The project started in 1995, following the 30th anniversary of the death of Hutt's mom, Carmellia Louise Ann Naputano Colonnese Hutt. The artist likes to use all of her mother's names. It makes her complete.
The act of picking up each bowl is therapeutic, because it makes us stop and really think about the many aspects of our own lives - the thousands of aspects, details which make up an entire being. In finding these specific parts of her mother, Sarah Hutt has helped jog our memories of our lost loved ones.
The elder Hutt was just 47 when she died, about the same age as Hutt when she started her project. Hutt struggled for a way to memorialize her mom. Her illness and death weren't discussed much when she was growing up in Hastings, Michigan.
At one point, Hutt started jotting down short anecdotes about her mother on 3x5 cards but she soon realized that a few memories wouldn't quite capture her mom. " The only way I was going to know who she was was to take all of her memories," she said. "I started each line with 'My mother.' I set a goal of 1,000 memories."
Hutt's challenge was to find the right way to present such an overwhelming list. She definitely wanted to share it with others.
" For some reason, I had the idea of wood burning," she said. The earliest pieces in the project are large serving bowls, inscribed using a wood-burning kit. A hot metal wire attached to a small rod heats up, which makes it function much like a pencil against the wood.
Hutt, who works in the Boston Mayor's Office as an artists' advocate, set some conditions for herself as she culled her memory.
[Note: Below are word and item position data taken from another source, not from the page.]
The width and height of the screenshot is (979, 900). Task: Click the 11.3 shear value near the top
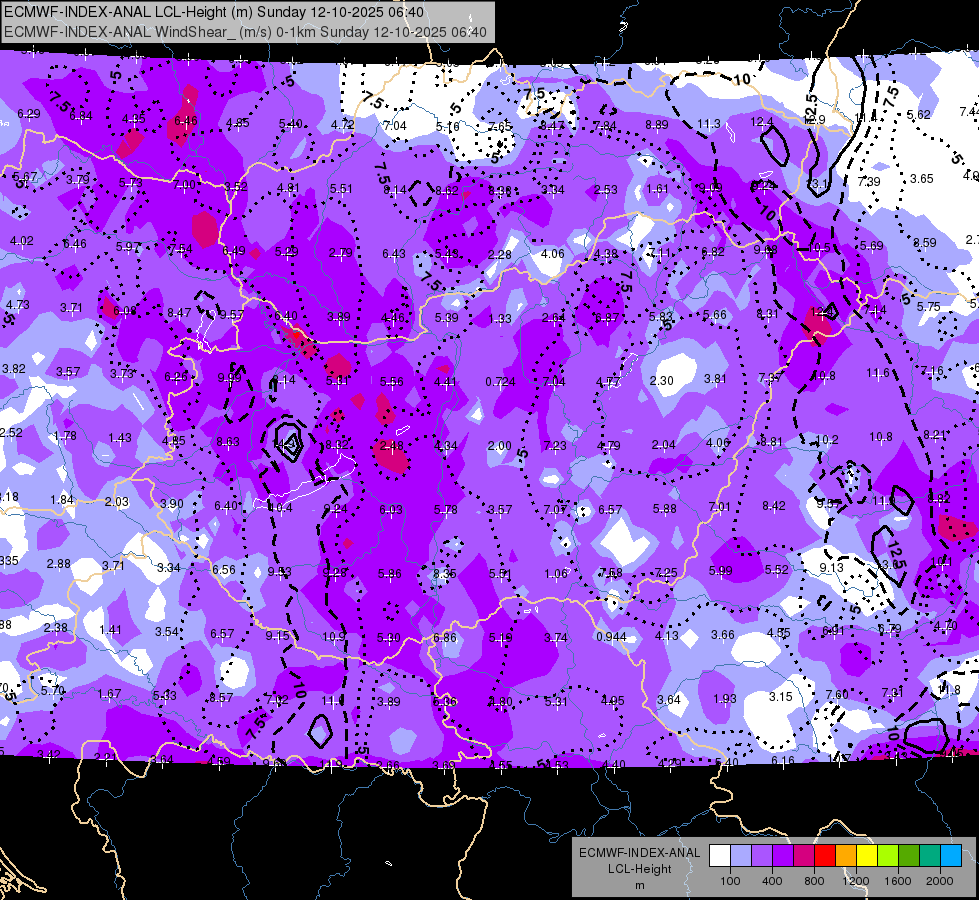point(709,124)
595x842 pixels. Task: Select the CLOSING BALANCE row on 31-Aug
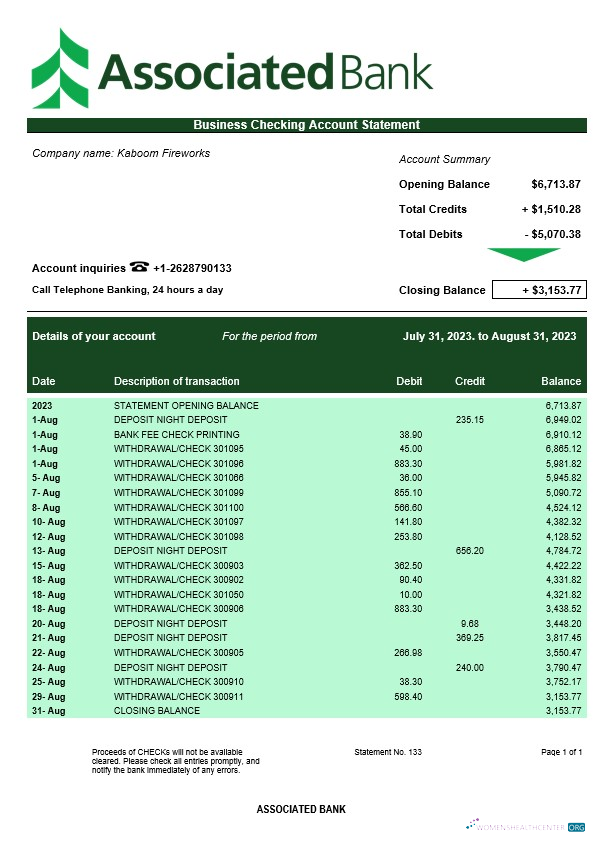307,710
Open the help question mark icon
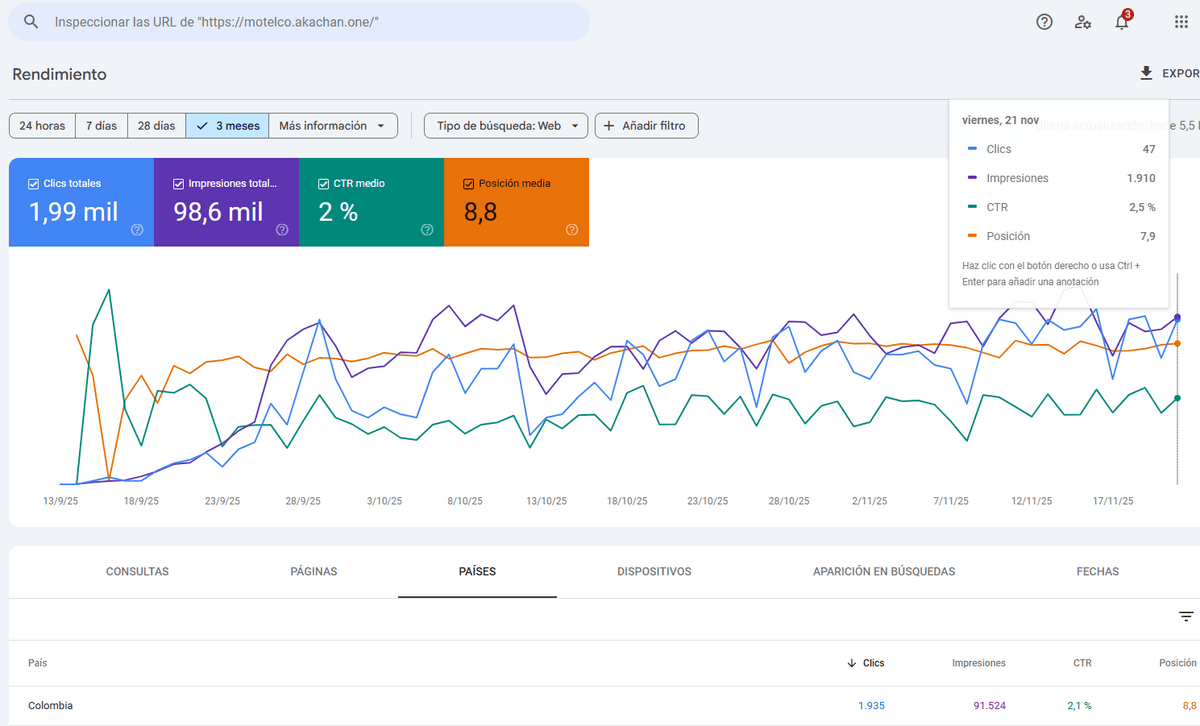The image size is (1200, 726). pos(1044,22)
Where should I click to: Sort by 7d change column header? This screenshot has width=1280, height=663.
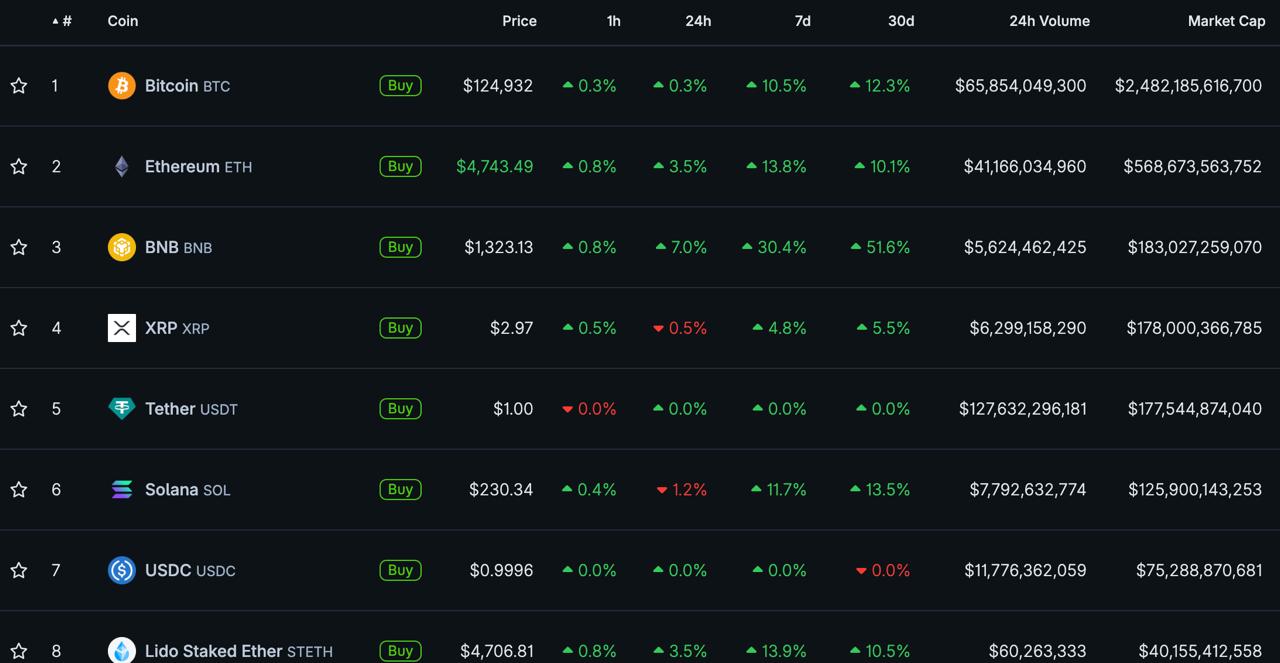(802, 21)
She forced herself to think from the perspective of the 13-year-old girl whose mother had just died. She didn't want the benefit — or perhaps unfair judgment — of hindsight. But all those images and motherly sayings wound up benefiting Hutt in unexpected ways.
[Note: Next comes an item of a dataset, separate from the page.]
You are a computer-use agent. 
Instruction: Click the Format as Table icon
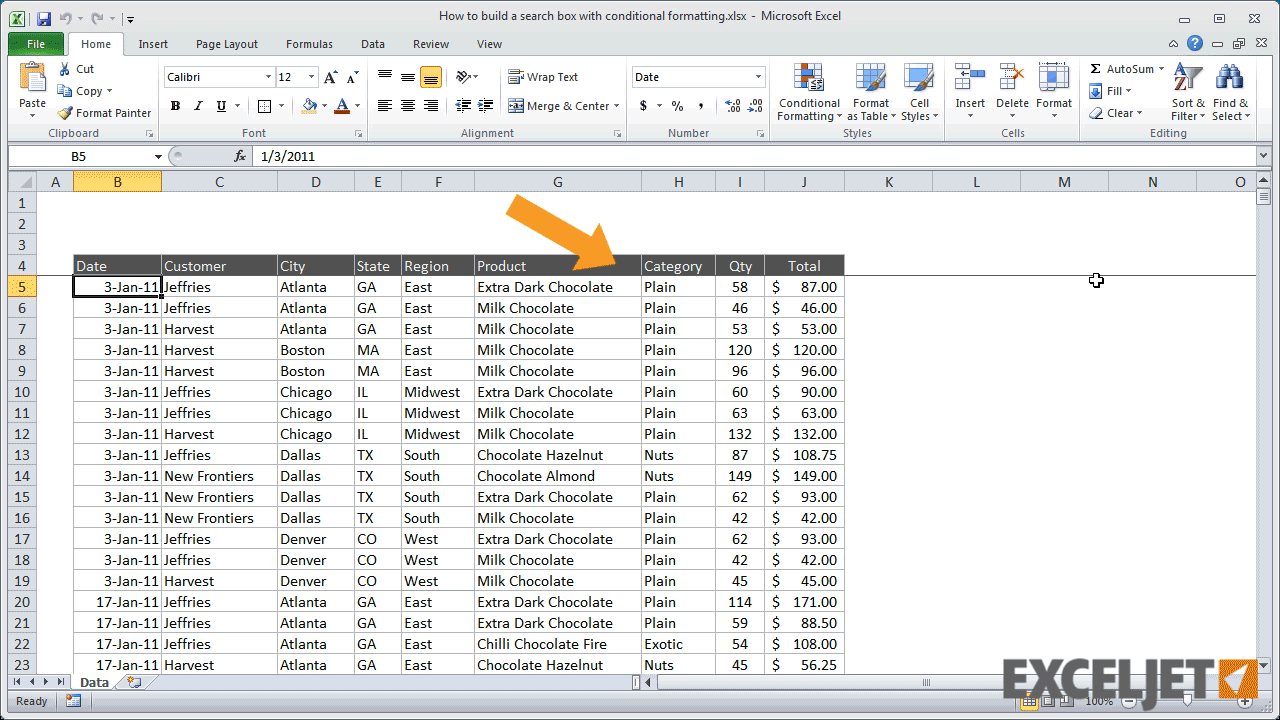click(x=870, y=78)
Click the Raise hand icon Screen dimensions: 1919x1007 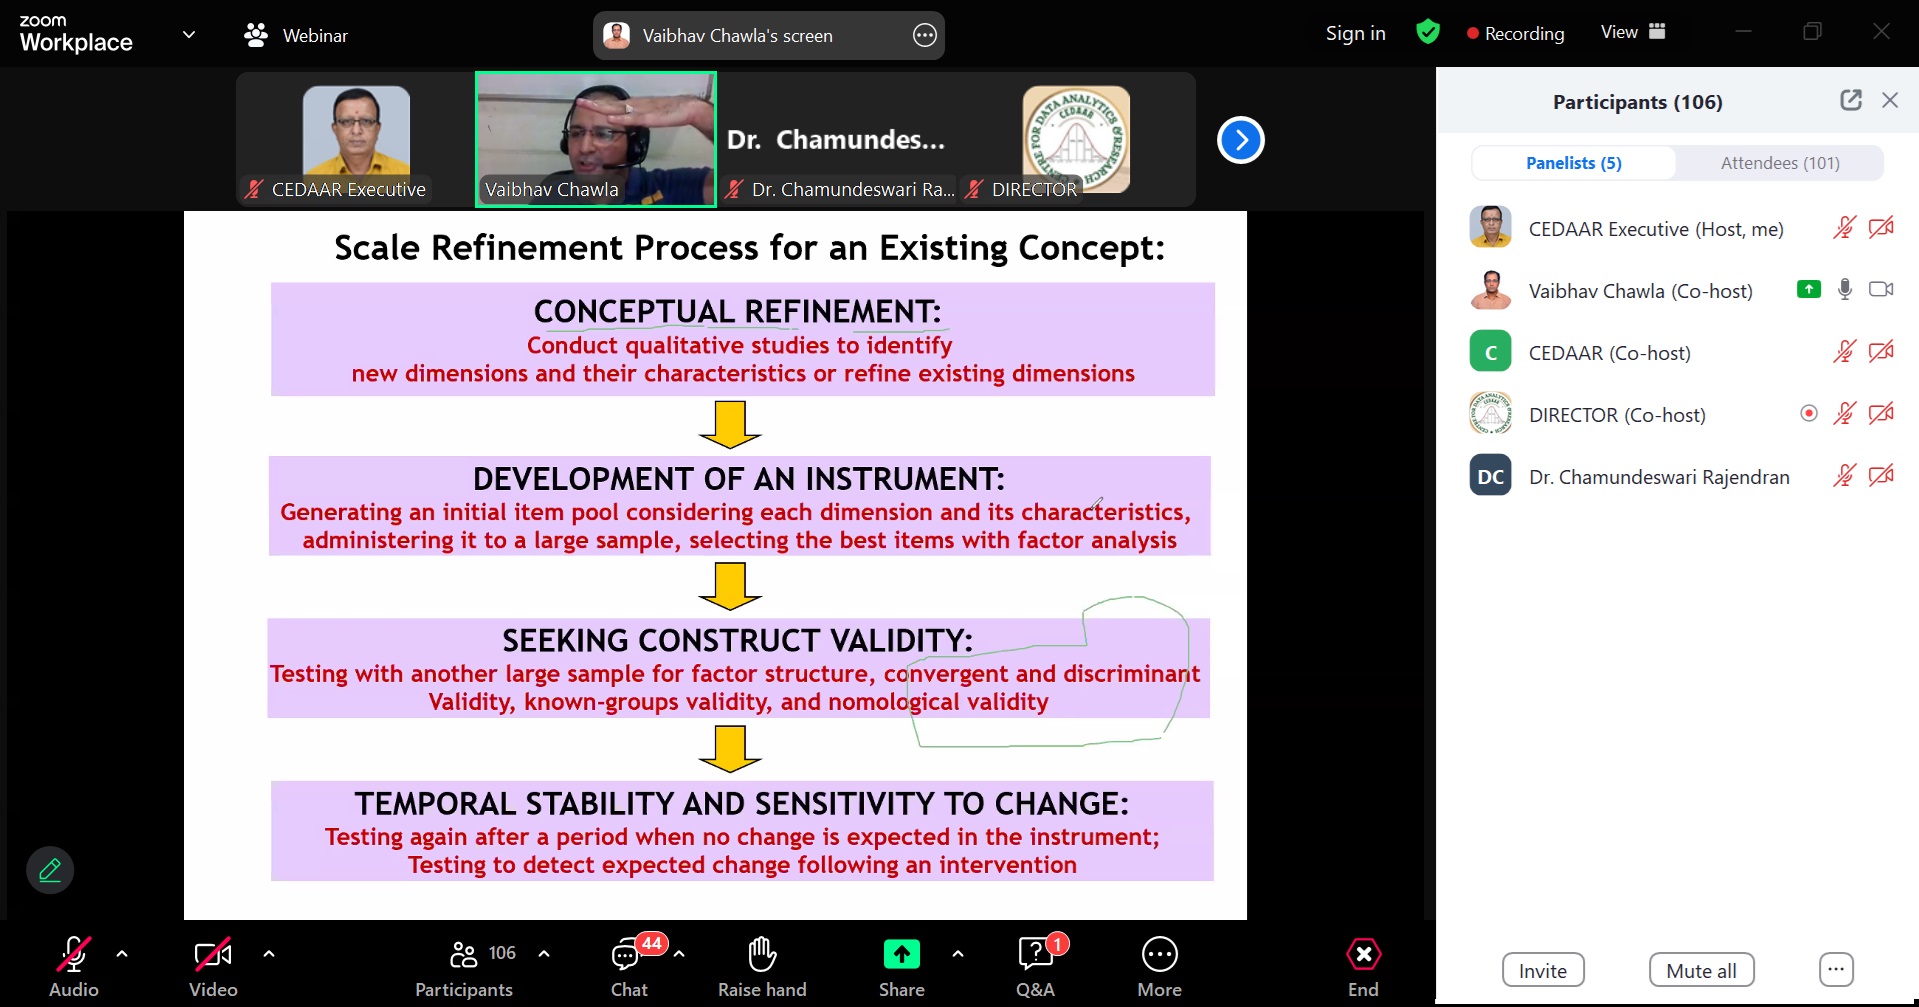tap(762, 956)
Hutt said she was inspired by the words of Virginia Woolf (whose own mother died when Woolf was in her early teens) who said that writing about her mother released her from her memories. " I didn't forget my mother when I wrote things down," Hutt said. "I just didn't have to remember everything all at the same time anymore."
" I stopped being the daughter of a woman who died," Hutt said, "and I simply became her daughter."
Sections of "My Mother's Legacy" have been displayed around the country, including breast-cancer awareness events.
But this will be Hutt's first visit to Seattle. The whole project has never been shown at one time because, well, it's not finished. Hutt said she still needs to inscribe about 170 bowls to reach 1,000. The problem is not a scarcity of memories but a scarcity of wooden bowls, she said. Yard sales and Good Will stores have been fruitful.
Hutt would like to finish the project by March and show the bowls in their entirety. For now, she's enjoying sharing little chapters of her mother's story with the world.
" It's been so much fun — I feel like mom and I are taking trips together," Hutt said.